Quando a Lei Seca entrou em vigor, eu não estava por aqui, então meio que perdi o referencial quanto à agressividade no trânsito e essas coisas. Mas se tem uma consequência que salta aos olhos é: a falta de disponibilidade de táxis.
Aliás, acho que, se fizessem uma pesquisa, ficaria comprovado que os taxistas foram os que mais ganharam com o medo de ser pego numa blitz. Tente encontrar um táxi disponível numa sexta ou num sábado à noite. Você pode se considerar sortudo se o tempo de espera informado for menor do que quarenta e cinco minutos... mas só se, depois de cinquenta a cooperativa não ligar informando que, infelizmente, não foi encontrada nenhuma unidade disponível para atendê-lo. Isso se ligar, porque já vi casos em que depois de ultrapassado e muito o tempo de espera, o cliente que teve que ligar para ouvir a voz da mocinha, na maior cara-de-pau, dizendo que não há unidade disponível ("e eu não avisei porque não quis, problema seu").
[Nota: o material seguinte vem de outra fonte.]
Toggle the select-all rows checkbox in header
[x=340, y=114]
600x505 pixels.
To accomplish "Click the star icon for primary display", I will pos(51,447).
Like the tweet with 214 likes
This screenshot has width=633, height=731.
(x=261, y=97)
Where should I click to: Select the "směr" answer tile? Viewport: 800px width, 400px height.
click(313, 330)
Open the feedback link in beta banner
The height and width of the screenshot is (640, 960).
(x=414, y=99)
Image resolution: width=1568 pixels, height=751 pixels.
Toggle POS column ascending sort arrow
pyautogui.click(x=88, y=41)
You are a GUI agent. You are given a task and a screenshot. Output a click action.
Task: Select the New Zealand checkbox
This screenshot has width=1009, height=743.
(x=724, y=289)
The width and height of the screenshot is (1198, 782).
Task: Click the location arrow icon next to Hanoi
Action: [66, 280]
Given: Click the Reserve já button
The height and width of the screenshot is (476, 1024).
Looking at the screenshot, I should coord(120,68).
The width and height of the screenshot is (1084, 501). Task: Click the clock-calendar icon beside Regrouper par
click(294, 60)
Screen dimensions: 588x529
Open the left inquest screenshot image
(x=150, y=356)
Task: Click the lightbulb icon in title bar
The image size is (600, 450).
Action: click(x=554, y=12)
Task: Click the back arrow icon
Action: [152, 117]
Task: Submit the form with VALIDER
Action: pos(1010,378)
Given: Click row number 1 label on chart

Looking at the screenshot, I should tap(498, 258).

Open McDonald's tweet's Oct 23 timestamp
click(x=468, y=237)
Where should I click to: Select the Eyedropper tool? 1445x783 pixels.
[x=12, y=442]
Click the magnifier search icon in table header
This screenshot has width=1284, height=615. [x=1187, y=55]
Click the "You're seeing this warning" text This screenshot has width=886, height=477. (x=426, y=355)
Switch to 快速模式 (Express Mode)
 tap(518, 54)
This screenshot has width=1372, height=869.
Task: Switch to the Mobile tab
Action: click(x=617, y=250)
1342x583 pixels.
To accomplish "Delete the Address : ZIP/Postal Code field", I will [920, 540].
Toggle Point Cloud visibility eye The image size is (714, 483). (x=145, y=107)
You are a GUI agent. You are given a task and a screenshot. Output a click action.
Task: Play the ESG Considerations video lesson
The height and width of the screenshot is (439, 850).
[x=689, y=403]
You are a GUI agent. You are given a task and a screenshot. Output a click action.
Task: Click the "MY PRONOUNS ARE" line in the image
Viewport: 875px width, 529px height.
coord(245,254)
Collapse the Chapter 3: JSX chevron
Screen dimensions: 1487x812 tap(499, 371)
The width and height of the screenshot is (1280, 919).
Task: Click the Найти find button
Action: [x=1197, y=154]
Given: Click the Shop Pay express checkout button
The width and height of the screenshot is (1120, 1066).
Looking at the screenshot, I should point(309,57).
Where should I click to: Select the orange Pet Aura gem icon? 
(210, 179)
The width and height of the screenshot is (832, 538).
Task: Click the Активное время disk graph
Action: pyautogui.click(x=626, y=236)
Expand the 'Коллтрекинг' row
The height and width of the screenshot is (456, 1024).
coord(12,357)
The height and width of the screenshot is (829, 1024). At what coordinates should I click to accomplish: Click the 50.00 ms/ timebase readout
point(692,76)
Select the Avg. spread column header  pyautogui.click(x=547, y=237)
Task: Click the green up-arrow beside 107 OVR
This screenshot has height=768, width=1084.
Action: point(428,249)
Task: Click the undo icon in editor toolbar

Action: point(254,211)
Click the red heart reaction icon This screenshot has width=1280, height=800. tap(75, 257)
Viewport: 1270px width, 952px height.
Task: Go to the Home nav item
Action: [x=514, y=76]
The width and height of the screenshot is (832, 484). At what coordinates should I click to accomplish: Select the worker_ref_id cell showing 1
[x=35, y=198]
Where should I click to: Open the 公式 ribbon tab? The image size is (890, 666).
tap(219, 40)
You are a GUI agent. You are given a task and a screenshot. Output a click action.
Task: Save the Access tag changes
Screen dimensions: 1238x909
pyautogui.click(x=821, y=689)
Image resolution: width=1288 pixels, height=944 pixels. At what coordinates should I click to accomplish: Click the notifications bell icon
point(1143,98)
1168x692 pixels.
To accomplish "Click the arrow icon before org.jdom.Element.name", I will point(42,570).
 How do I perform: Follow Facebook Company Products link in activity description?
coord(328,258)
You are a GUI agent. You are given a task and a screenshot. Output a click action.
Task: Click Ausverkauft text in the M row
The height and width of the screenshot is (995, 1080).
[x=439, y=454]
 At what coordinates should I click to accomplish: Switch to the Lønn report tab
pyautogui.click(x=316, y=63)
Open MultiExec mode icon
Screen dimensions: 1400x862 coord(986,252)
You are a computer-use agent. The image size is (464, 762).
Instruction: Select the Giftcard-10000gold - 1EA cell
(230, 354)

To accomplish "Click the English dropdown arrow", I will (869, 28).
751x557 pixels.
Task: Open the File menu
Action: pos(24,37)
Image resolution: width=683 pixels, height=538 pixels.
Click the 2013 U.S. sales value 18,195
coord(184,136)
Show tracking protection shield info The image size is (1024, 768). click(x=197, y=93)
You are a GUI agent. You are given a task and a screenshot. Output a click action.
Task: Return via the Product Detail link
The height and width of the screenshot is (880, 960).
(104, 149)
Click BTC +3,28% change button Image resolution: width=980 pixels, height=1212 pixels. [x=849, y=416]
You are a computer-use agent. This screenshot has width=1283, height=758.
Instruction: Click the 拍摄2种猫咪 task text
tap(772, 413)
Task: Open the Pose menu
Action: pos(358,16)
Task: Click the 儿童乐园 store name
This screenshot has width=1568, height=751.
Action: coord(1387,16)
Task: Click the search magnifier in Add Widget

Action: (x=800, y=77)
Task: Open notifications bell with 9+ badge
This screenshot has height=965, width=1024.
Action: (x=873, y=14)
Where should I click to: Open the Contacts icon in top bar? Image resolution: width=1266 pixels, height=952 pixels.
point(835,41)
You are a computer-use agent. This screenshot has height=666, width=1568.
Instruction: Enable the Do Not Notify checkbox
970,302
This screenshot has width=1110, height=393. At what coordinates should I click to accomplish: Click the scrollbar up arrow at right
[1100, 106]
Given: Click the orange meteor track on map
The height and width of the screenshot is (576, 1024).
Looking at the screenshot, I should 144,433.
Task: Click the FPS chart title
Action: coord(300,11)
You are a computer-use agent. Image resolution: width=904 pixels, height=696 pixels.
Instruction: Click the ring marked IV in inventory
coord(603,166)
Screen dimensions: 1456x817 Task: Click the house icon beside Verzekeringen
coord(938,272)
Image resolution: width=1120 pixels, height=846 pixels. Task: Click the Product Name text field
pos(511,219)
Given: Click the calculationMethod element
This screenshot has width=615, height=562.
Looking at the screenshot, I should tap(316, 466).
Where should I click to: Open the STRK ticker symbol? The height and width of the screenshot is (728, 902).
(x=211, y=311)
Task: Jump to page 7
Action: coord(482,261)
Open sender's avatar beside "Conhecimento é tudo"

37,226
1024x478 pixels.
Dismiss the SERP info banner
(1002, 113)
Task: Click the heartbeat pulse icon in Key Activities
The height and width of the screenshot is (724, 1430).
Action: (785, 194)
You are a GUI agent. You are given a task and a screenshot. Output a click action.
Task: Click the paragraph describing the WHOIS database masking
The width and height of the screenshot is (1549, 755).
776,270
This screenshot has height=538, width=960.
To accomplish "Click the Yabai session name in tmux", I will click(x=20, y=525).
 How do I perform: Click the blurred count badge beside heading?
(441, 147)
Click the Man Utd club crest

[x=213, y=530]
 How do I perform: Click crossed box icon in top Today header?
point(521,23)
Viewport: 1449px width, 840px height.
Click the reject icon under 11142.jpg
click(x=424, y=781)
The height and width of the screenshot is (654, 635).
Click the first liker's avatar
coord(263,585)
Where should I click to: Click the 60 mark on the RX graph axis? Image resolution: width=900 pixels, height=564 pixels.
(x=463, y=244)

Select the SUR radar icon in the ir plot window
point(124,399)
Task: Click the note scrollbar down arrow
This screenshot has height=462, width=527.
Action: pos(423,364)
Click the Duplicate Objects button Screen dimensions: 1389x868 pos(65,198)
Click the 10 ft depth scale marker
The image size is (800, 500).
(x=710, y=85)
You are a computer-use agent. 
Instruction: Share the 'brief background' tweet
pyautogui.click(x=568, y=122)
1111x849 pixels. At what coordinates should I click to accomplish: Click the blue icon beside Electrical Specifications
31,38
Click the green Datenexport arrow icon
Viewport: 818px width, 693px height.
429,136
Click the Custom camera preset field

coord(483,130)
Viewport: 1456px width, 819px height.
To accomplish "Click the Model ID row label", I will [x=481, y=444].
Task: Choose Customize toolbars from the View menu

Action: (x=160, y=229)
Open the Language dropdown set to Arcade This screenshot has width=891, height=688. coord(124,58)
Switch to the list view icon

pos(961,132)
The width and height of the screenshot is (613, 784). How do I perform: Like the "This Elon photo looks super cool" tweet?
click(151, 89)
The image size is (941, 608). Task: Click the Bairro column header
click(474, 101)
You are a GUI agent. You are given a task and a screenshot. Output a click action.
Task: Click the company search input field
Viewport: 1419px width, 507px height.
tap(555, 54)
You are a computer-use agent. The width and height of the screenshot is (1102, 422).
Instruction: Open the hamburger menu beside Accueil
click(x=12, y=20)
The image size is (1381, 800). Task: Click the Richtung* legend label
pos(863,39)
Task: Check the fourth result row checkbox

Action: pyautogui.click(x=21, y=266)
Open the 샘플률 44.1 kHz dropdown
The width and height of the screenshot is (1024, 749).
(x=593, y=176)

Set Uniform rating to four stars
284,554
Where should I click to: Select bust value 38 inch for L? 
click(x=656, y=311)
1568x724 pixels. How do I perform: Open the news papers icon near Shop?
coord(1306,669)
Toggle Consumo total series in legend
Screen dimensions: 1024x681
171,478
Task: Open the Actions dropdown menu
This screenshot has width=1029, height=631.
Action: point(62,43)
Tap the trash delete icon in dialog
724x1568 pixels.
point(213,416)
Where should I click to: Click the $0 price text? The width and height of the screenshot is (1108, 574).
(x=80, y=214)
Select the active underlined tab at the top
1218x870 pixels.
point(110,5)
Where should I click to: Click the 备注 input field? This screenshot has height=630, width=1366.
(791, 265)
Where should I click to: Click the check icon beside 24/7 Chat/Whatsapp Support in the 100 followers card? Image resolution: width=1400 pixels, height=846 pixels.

Não sei se existe solução para este problema. Talvez, com o tempo, os motoristas fiquem mais conscientes e saiam à noite para curtir sem álcool (é divertido também, bem que poderiam tentar). Ou aprendam a dividir, um se "sacrificando" por vez (em um carro, cabem cinco pessoas, por que ir sozinho? Aliás, dar carona é uma medida que também combate o aquecimento global).
Mas, enquanto isso não acontece, vou continuar ligando para a cooperativa para agendar um táxi com, pelo menos, quatro horas de antecedência.